II. Wie kön­nen die Ge­sell­schaf­ter der GbR wech­seln?

2. Wie über­trägt man die ge­samte Ge­sell­schaf­ter­stel­lung?

Ein Ge­sell­schaf­ter kann seine ge­samte Ge­sell­schaf­ter­stel­lung auf einen Nicht­ge­sell­schaf­ter oder Mit­ge­sell­schaf­ter (ent­ge­gen dem Wort­lauf der §§ 717, 719 BGB) über­tra­gen.

Die Über­tra­gung der Ge­sell­schaf­ter­stel­lung ist ein Grund­lagen­ge­schäft, so­dass grund­sätz­lich die Zu­stim­mung der üb­ri­gen Ge­sell­schaf­ter er­for­der­lich ist. Sie er­folgt im Wege der Ab­tre­tung gem. §§ 398 ff., 413 BGB als Ver­fü­gungs­ge­schäft. Die­ses ding­li­che Rechts­ge­schäft kann bei­spiels­weise auf dem Ver­kauf ei­nes An­teils an der Ge­sell­schaft als Ver­pflich­tungs­ge­schäft be­ru­hen. Die Ab­tre­tung um­fasst al­lein die Mit­glied­schaft als sol­che (auch wenn das Ge­sell­schafts­ver­mö­gen bspw. Grund­stücke ent­häl­t), so­dass sie form­los wirk­sam ist.
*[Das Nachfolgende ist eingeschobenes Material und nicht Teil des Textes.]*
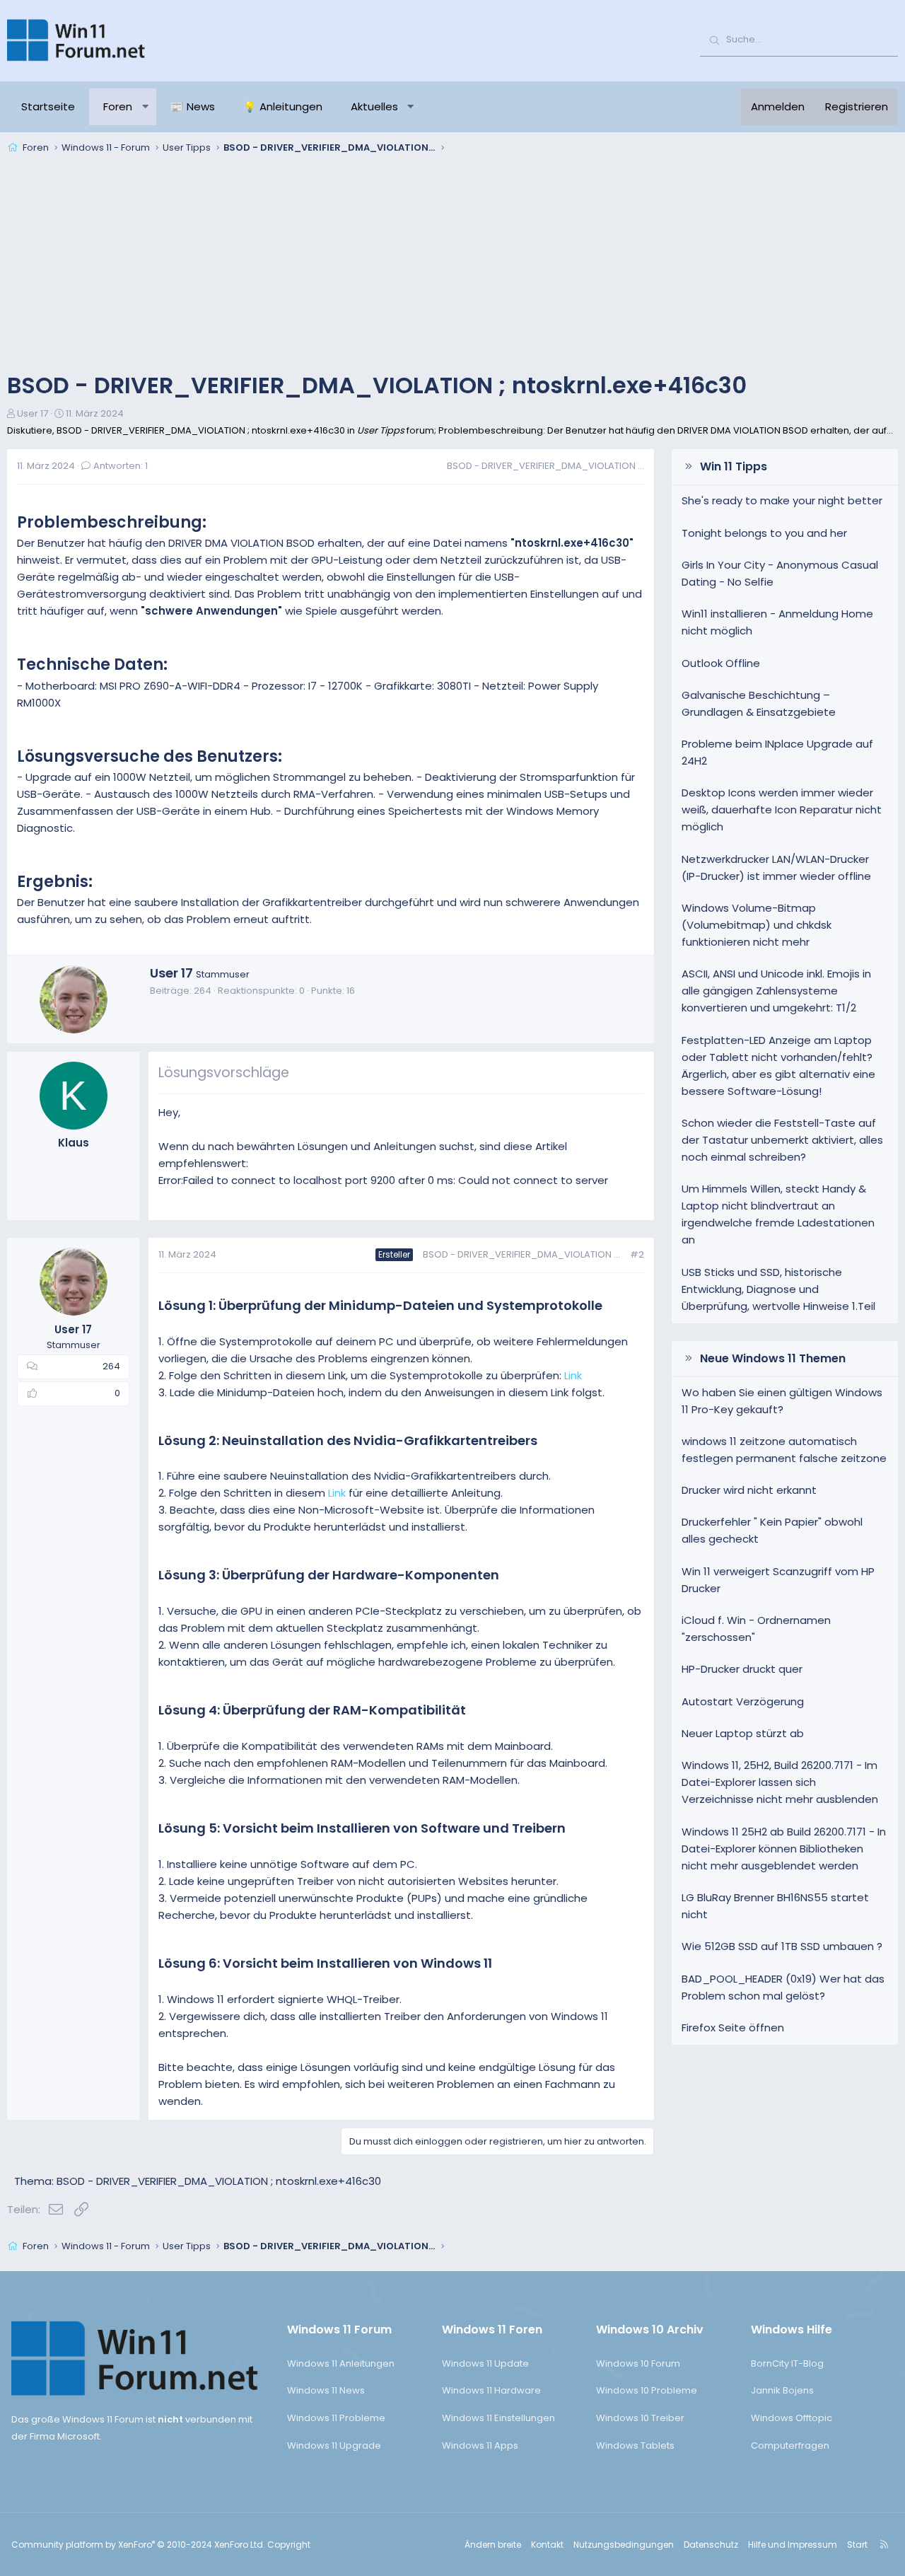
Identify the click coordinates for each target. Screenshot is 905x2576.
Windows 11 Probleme (336, 2418)
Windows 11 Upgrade (334, 2445)
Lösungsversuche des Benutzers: (149, 756)
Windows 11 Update (485, 2363)
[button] (145, 106)
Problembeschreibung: (111, 522)
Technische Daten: (92, 664)
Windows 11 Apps (480, 2445)
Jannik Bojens (782, 2390)
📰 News (192, 106)
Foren (117, 106)
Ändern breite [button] (493, 2545)
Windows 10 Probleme (646, 2390)
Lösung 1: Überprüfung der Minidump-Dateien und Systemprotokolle (380, 1305)
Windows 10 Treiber (640, 2418)
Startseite (48, 106)
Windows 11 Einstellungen (498, 2418)
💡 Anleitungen (282, 106)
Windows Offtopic (791, 2418)
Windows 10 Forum (638, 2363)
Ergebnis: (55, 882)
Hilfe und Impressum (792, 2545)
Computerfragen (790, 2445)
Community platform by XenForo (138, 2545)
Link (573, 1375)
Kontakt (547, 2545)
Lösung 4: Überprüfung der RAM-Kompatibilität (312, 1710)
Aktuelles (374, 106)
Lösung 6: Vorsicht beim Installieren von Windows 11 (325, 1963)
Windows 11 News (326, 2390)
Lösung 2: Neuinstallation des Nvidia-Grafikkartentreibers (347, 1440)
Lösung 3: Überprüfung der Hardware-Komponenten (328, 1575)
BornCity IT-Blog (787, 2363)
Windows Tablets (635, 2445)
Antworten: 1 (120, 465)
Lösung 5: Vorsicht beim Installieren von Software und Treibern (362, 1828)
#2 (637, 1254)
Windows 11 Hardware (491, 2390)
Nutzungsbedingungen (623, 2545)
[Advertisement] (452, 265)
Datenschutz (711, 2545)
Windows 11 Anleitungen (341, 2363)
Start (857, 2545)
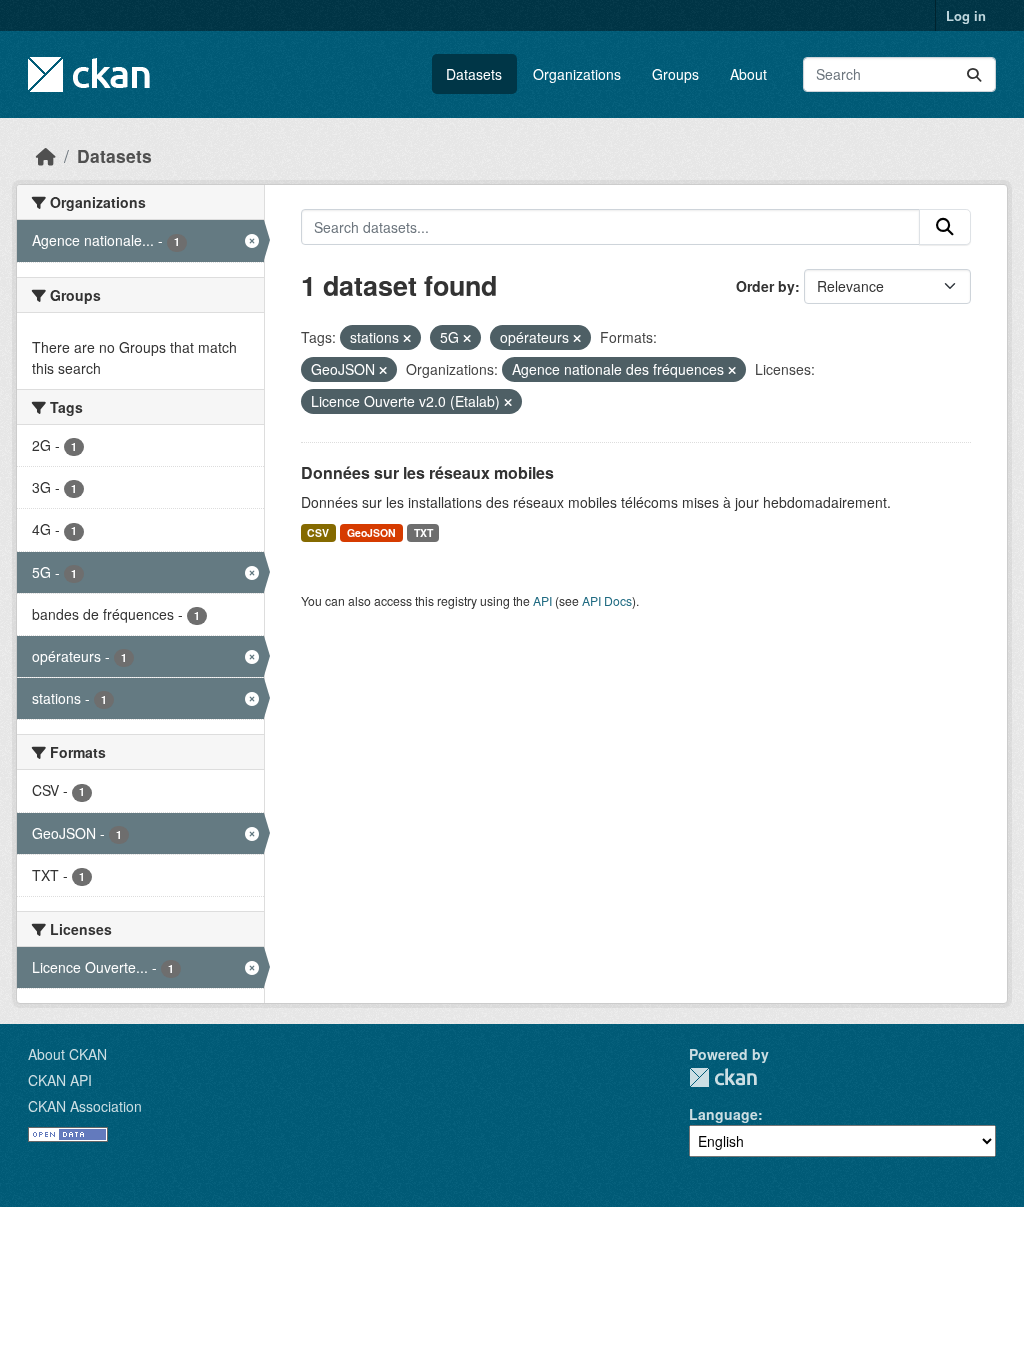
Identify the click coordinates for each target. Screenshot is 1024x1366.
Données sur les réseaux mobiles (427, 472)
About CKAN (67, 1054)
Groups (675, 74)
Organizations (577, 74)
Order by (765, 286)
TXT (423, 532)
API (542, 600)
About (748, 74)
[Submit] (974, 74)
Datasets (474, 74)
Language (723, 1114)
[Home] (46, 155)
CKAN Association (85, 1106)
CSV (318, 532)
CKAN (723, 1077)
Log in (966, 15)
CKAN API (60, 1080)
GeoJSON (371, 532)
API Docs (607, 600)
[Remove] (407, 338)
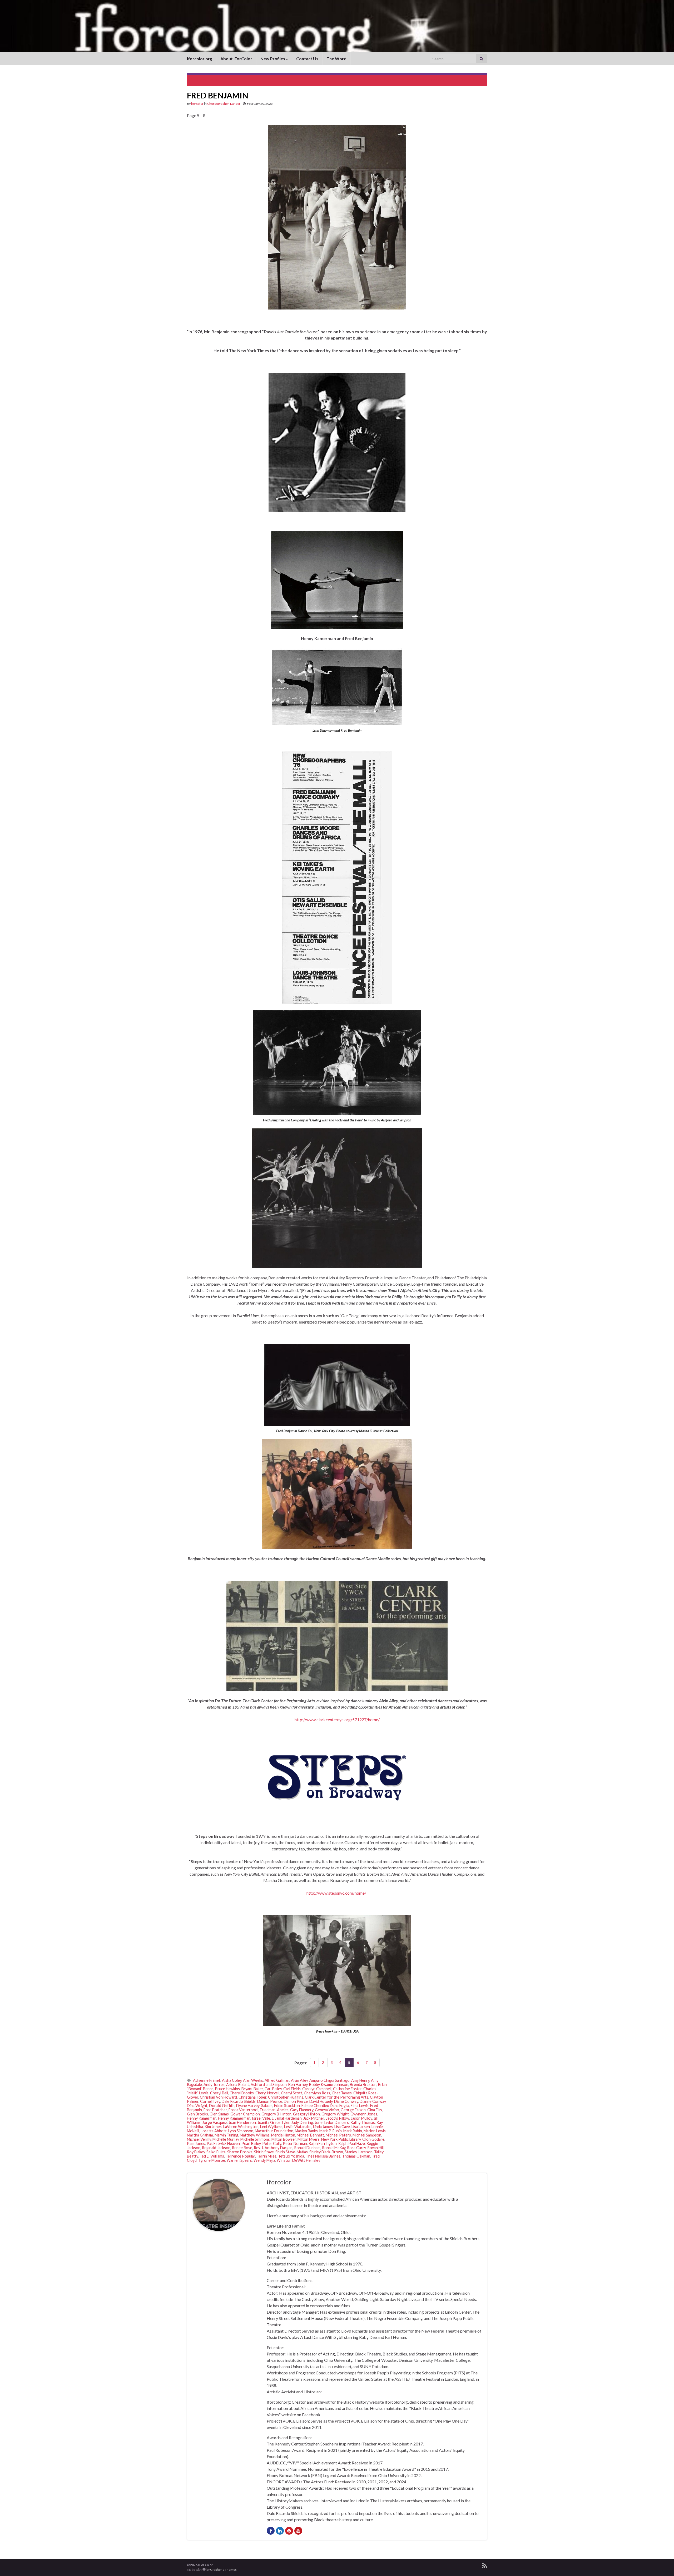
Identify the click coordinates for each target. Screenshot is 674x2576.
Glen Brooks (197, 2114)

Ge­sell­schaf­ter A will seine An­teile an der X-GbR an P ver­kau­fen, da­für über­trägt er seine Ge­sell­schaf­ter­stel­lung (Mit­glied­schaft) durch Ab­tre­tung an P (§§ 398 ff. BGB). Die üb­ri­gen Ge­sell­schaf­ter ha­ben vor­her ihre Zu­stim­mung er­teilt. Als Ge­gen­leis­tung er­hält A von P einen be­stimm­ten Geld­be­trag.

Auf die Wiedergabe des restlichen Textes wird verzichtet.